▸ What the task requires: Rescale the entries from the line containing "1568x710 pixels. Task: Click" through the end of the entries, writing those lines out again with their requests unchanged but every coordinate in the answers multiplied by 1.4 and rounded to a whole number, halves up. Give only these lines and omit the pictures.

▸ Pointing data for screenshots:
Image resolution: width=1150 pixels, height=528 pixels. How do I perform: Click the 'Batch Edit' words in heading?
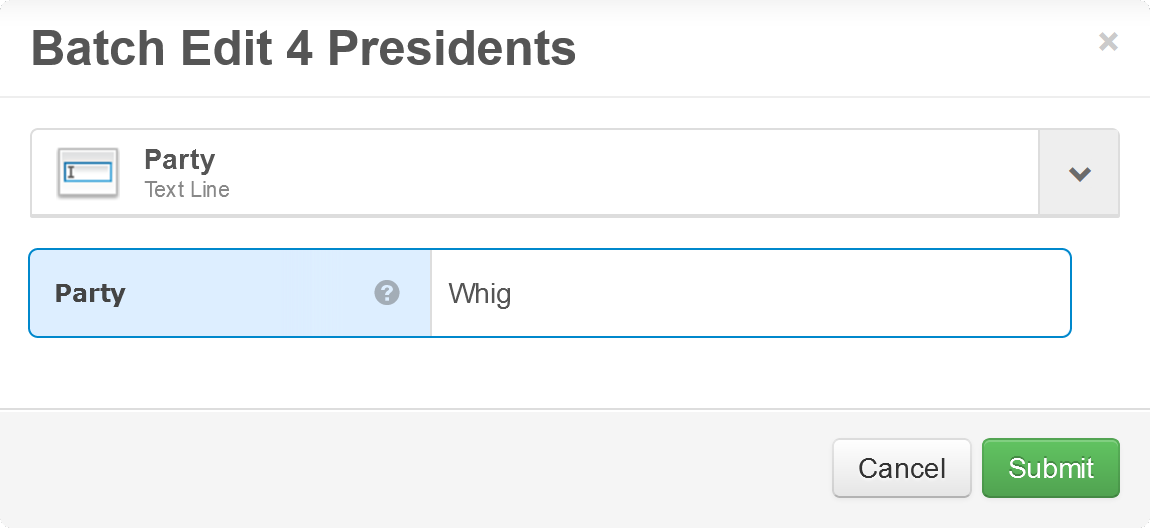pos(150,48)
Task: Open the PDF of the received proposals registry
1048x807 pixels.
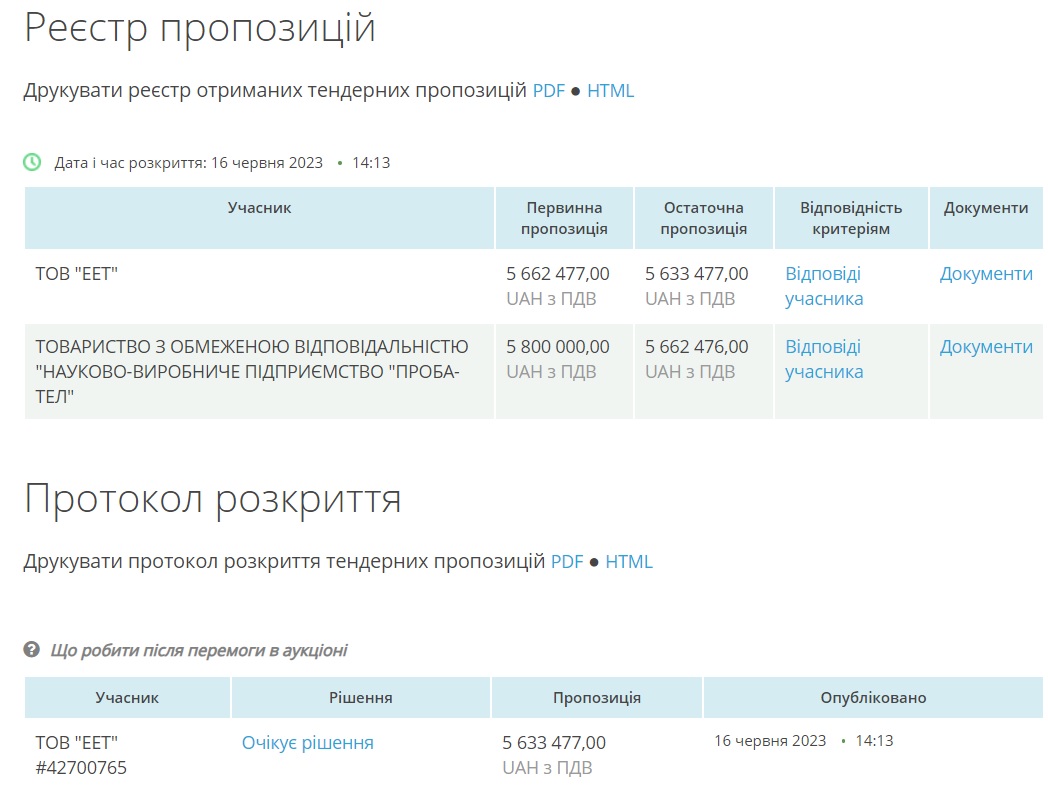Action: (x=548, y=91)
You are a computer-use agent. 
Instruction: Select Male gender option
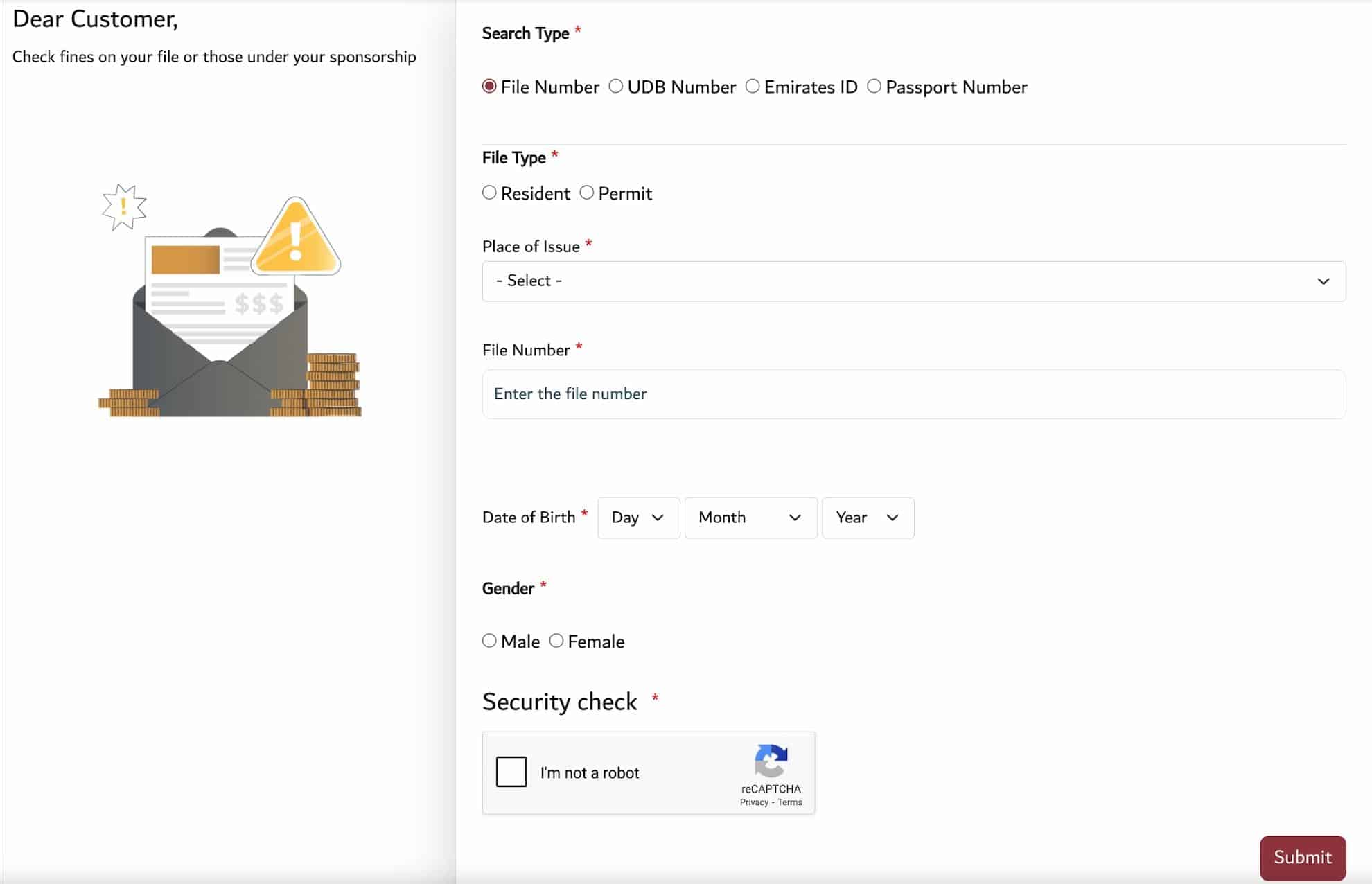[x=489, y=641]
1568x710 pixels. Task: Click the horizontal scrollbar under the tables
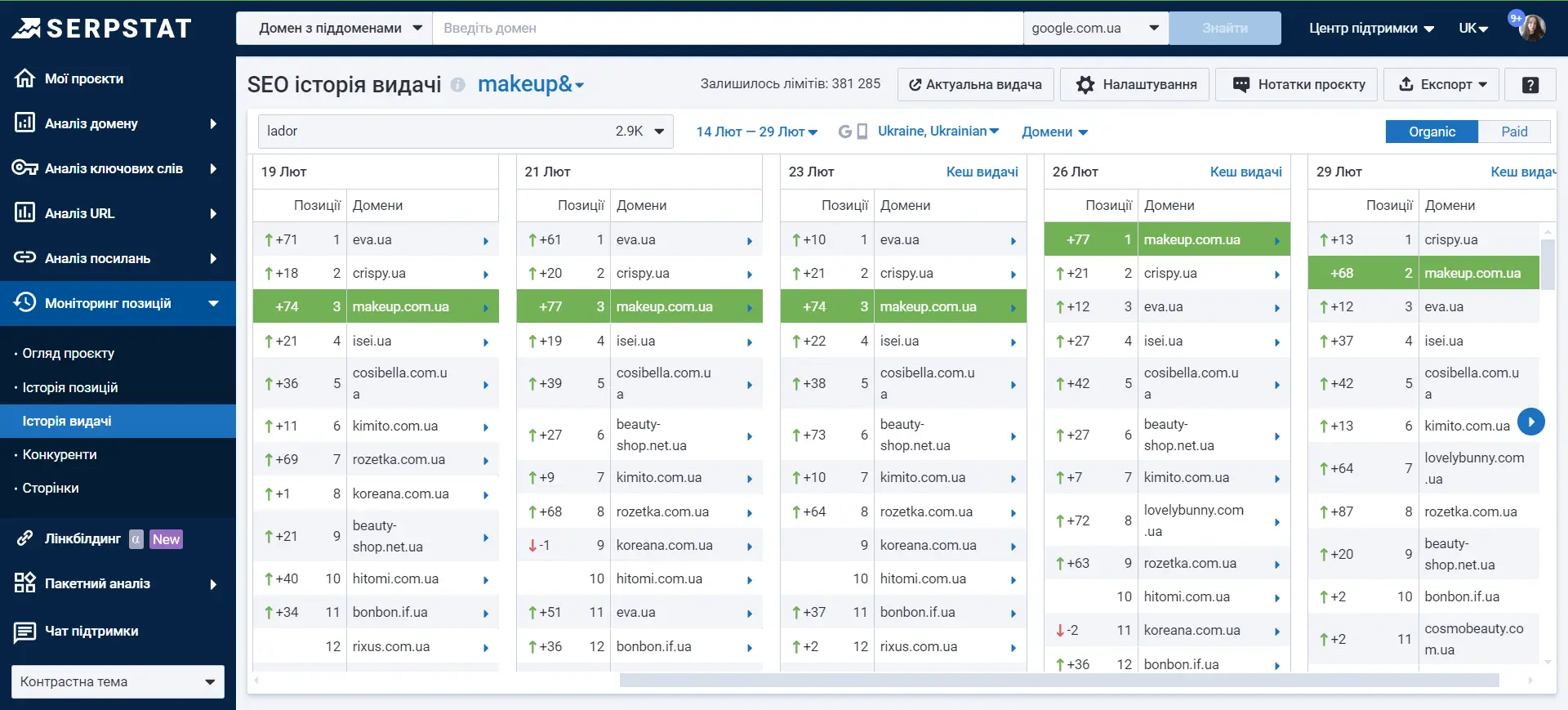tap(1059, 680)
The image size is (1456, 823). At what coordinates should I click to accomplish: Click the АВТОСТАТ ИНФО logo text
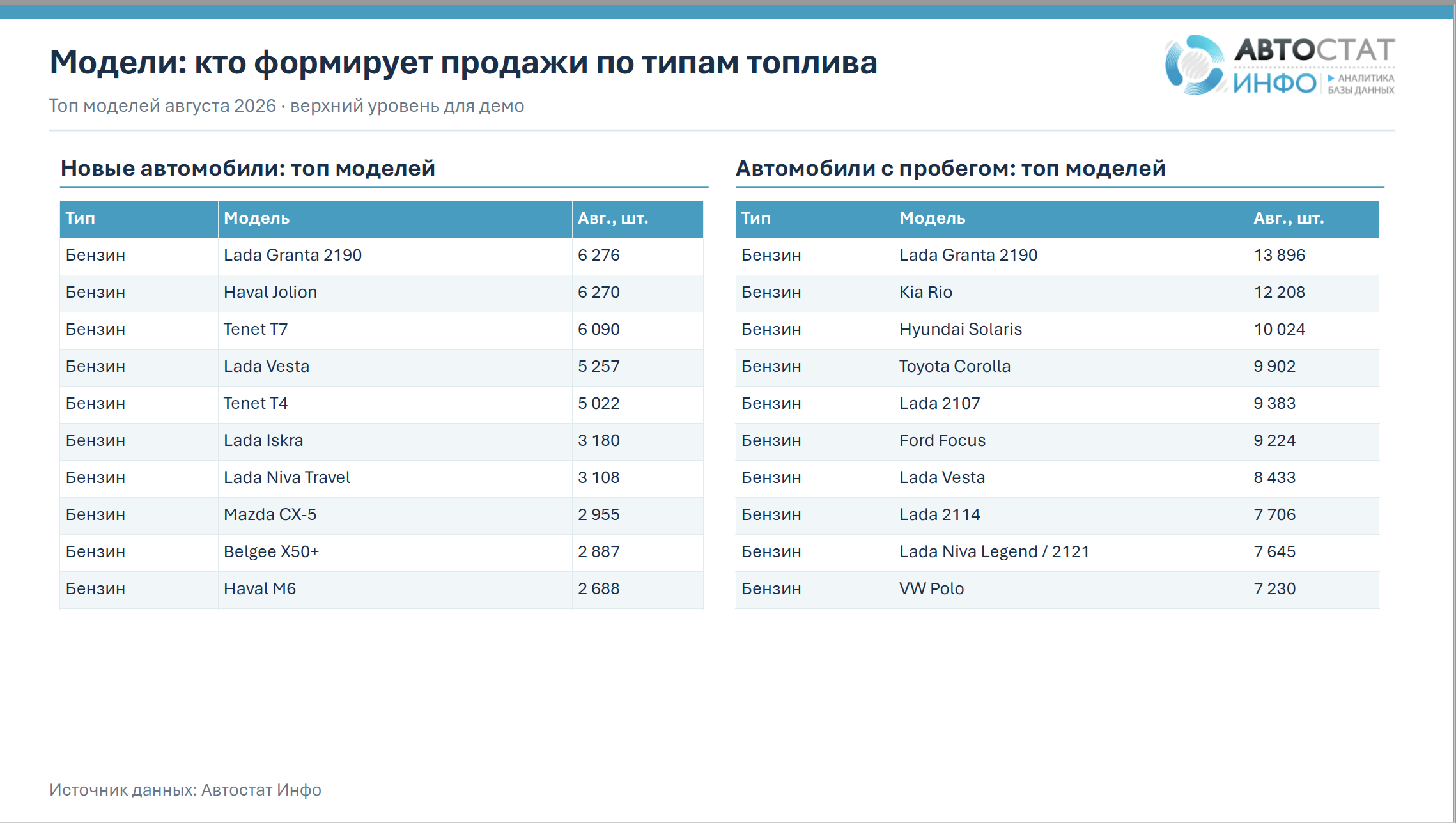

▸ Task response:
1568x710 pixels. Task: Click the horizontal scrollbar under the tables
tap(1483, 952)
The image size is (1456, 823). At what coordinates should I click to accomplish: Click the АВТОСТАТ ИНФО logo text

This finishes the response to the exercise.